> What to work on: After locating the line with "会社概要 (41, 1709)" in the entries below, output it and each following line up to and including the line with "384 Dierkleuren 6", exactly and without pictures.

-----

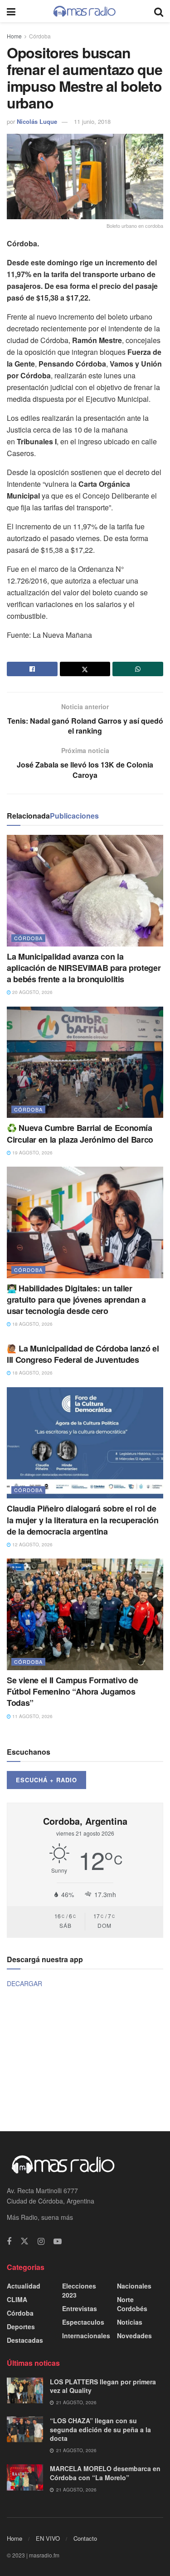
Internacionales (86, 2335)
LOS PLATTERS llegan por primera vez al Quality (103, 2386)
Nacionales (134, 2285)
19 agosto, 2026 (32, 1152)
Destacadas (25, 2340)
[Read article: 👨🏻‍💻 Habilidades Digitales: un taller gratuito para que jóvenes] (85, 1222)
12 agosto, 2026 (32, 1544)
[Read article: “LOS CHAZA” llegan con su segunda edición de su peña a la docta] (25, 2429)
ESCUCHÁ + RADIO (46, 1779)
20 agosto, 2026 (32, 992)
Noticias (129, 2321)
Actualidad (23, 2285)
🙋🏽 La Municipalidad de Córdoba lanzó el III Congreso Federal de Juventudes (83, 1354)
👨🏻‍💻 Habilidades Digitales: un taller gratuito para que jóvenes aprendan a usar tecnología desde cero (76, 1299)
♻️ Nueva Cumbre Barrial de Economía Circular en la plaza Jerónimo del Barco (80, 1133)
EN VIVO (48, 2538)
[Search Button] (158, 11)
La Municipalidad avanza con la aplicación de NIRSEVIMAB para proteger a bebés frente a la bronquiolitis (83, 968)
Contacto (85, 2538)
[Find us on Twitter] (24, 2241)
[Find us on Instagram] (41, 2241)
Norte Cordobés (132, 2304)
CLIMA (17, 2299)
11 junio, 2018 (92, 121)
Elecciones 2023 (79, 2290)
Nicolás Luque (37, 121)
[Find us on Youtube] (57, 2241)
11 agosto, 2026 (32, 1716)
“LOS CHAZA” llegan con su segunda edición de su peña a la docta (100, 2429)
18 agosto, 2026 (32, 1324)
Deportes (21, 2326)
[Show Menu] (11, 11)
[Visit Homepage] (84, 11)
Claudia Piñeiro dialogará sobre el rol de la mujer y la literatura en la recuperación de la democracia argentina (83, 1519)
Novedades (134, 2335)
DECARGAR (24, 1983)
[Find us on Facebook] (9, 2241)
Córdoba (40, 36)
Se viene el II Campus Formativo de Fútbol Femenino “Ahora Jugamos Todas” (72, 1691)
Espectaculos (83, 2321)
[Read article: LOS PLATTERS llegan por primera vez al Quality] (25, 2390)
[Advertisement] (85, 2058)
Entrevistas (79, 2308)
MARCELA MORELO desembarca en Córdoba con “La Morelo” (105, 2473)
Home (14, 36)
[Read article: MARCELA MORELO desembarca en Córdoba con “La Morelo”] (25, 2477)
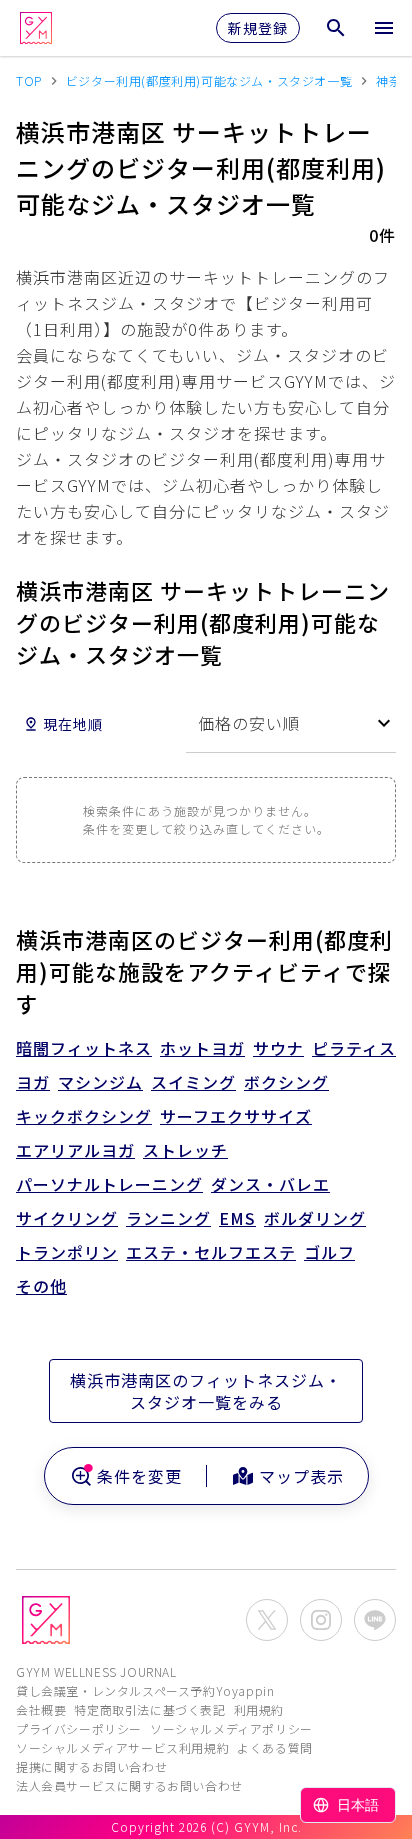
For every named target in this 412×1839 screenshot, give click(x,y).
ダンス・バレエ (270, 1184)
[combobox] (291, 723)
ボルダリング (315, 1218)
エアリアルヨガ (75, 1150)
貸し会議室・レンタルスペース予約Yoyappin (145, 1690)
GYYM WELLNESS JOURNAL (96, 1671)
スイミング (193, 1082)
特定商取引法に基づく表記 (149, 1709)
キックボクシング (84, 1116)
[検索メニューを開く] (336, 28)
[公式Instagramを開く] (321, 1620)
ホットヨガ (202, 1048)
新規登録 (258, 28)
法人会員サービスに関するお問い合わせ (129, 1785)
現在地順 (73, 724)
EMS (237, 1218)
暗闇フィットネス (84, 1048)
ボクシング (286, 1082)
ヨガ (33, 1082)
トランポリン (67, 1252)
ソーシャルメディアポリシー (231, 1728)
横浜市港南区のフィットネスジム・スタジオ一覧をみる (206, 1391)
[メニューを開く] (384, 28)
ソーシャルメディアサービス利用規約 (122, 1747)
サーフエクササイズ (236, 1116)
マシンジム (100, 1082)
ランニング (168, 1218)
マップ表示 (301, 1476)
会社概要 (41, 1709)
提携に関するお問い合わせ (91, 1766)
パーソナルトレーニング (109, 1184)
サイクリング (67, 1218)
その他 (41, 1286)
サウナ (278, 1048)
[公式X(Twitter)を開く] (267, 1620)
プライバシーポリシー (79, 1728)
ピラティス (354, 1048)
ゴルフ (329, 1252)
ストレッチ (185, 1150)
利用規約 (259, 1709)
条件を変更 (139, 1476)
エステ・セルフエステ (211, 1252)
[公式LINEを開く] (375, 1620)
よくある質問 (275, 1747)
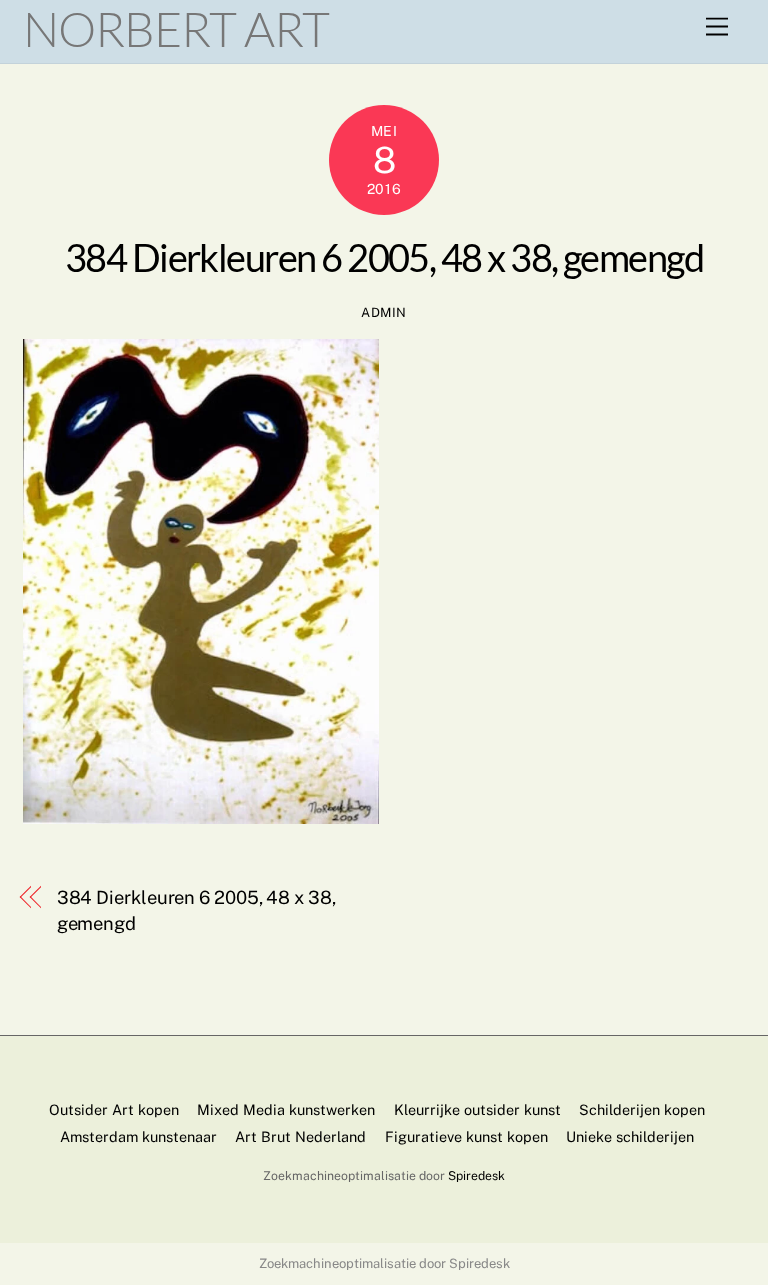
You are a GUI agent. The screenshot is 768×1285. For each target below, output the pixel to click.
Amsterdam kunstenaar (138, 1136)
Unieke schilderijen (630, 1136)
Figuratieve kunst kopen (466, 1136)
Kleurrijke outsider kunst (477, 1109)
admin (384, 312)
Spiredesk (476, 1175)
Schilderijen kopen (642, 1109)
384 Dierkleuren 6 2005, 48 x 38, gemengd (384, 257)
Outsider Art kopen (114, 1109)
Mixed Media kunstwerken (286, 1109)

-----

> Finished exercise:
会社概要 (41, 1709)
提携に関するお問い合わせ (91, 1766)
パーソナルトレーニング (109, 1184)
サイクリング (67, 1218)
その他 (41, 1286)
サウナ (278, 1048)
[公式X(Twitter)を開く] (267, 1620)
プライバシーポリシー (79, 1728)
ピラティス (354, 1048)
ゴルフ (329, 1252)
ストレッチ (185, 1150)
利用規約 (259, 1709)
条件を変更 (139, 1476)
エステ・セルフエステ (211, 1252)
[公式LINEを開く] (375, 1620)
よくある質問 (275, 1747)
You are a GUI agent. The screenshot is 768×1285. For each target below, output the pixel to click.
Amsterdam kunstenaar (138, 1136)
Unieke schilderijen (630, 1136)
Figuratieve kunst kopen (466, 1136)
Kleurrijke outsider kunst (477, 1109)
admin (384, 312)
Spiredesk (476, 1175)
Schilderijen kopen (642, 1109)
384 Dierkleuren 6 2005, 48 x 38, gemengd (384, 257)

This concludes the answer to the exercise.